**WORK INSTRUCTIONS**
Please extract the lines of every item below word for word, and leave the pictures out of your answer.

**RAW DATA**
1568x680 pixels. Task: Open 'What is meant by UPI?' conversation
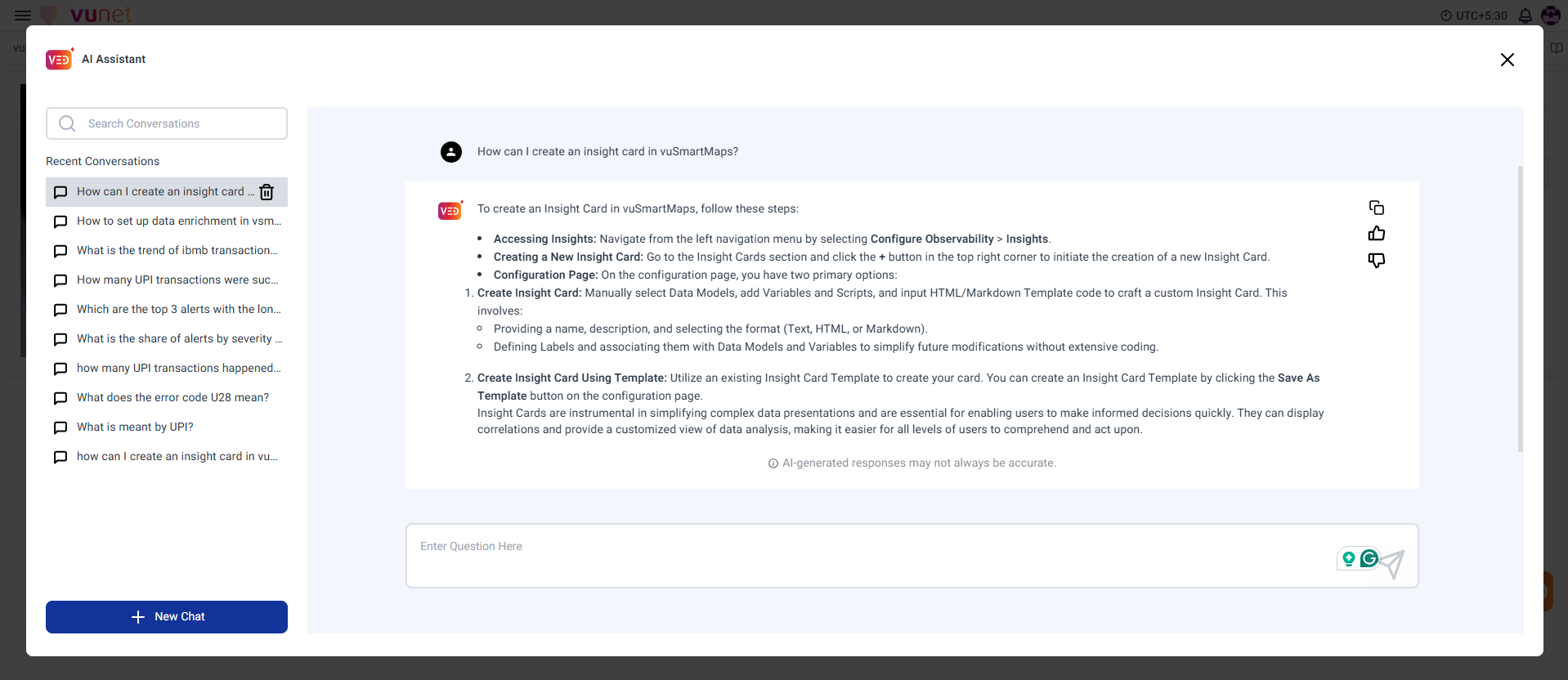click(x=135, y=427)
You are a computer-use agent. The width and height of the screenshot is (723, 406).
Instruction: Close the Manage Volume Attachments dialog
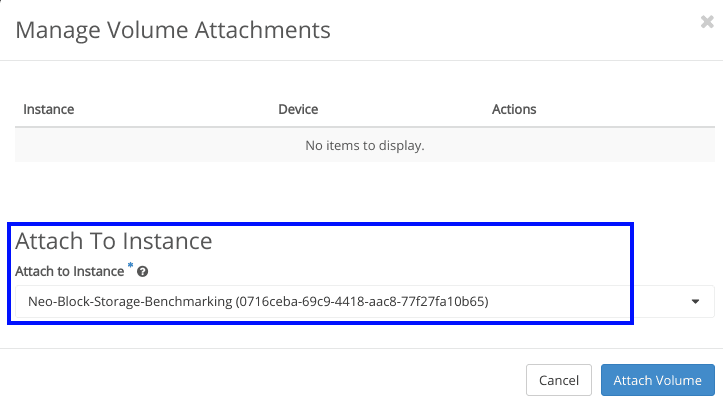707,22
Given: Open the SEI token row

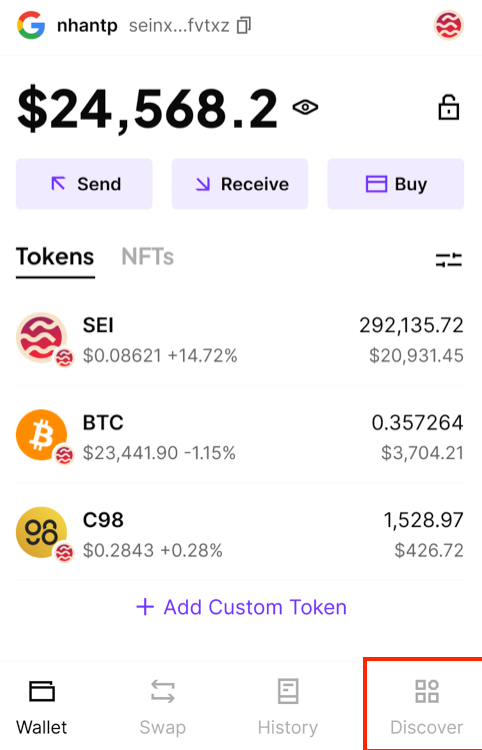Looking at the screenshot, I should 240,340.
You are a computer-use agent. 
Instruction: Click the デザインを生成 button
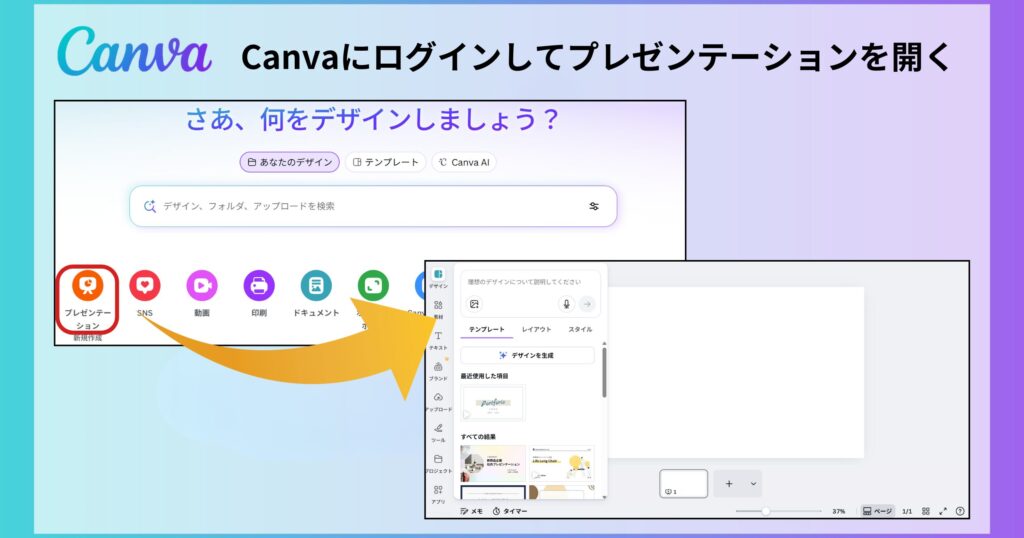527,355
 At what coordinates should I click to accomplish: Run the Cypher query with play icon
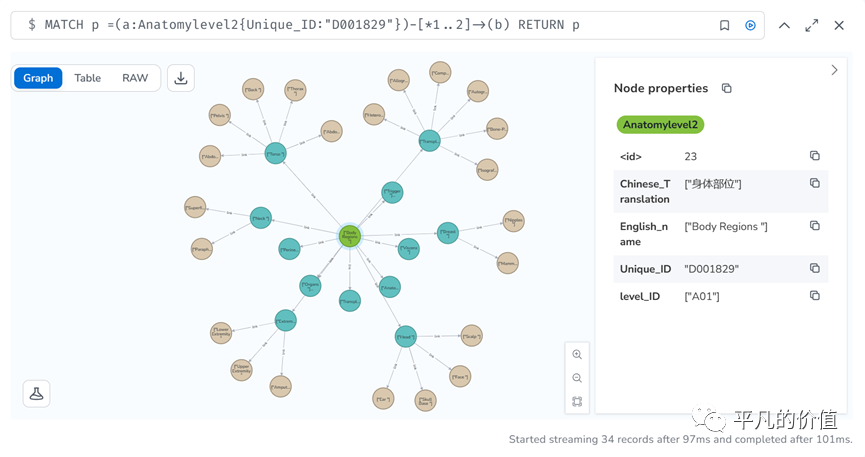coord(750,25)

**WRITTEN RESPONSE**
1568x680 pixels. Task: Open 'What is meant by UPI?' conversation
click(x=135, y=427)
You are a computer-use agent. The width and height of the screenshot is (723, 406).
Instruction: Close the Manage Volume Attachments dialog
707,22
Given: Open the SEI token row

Looking at the screenshot, I should 240,340.
You are a computer-use agent. 
Instruction: Click the デザインを生成 button
527,355
 At what coordinates should I click to accomplish: Run the Cypher query with play icon
coord(750,25)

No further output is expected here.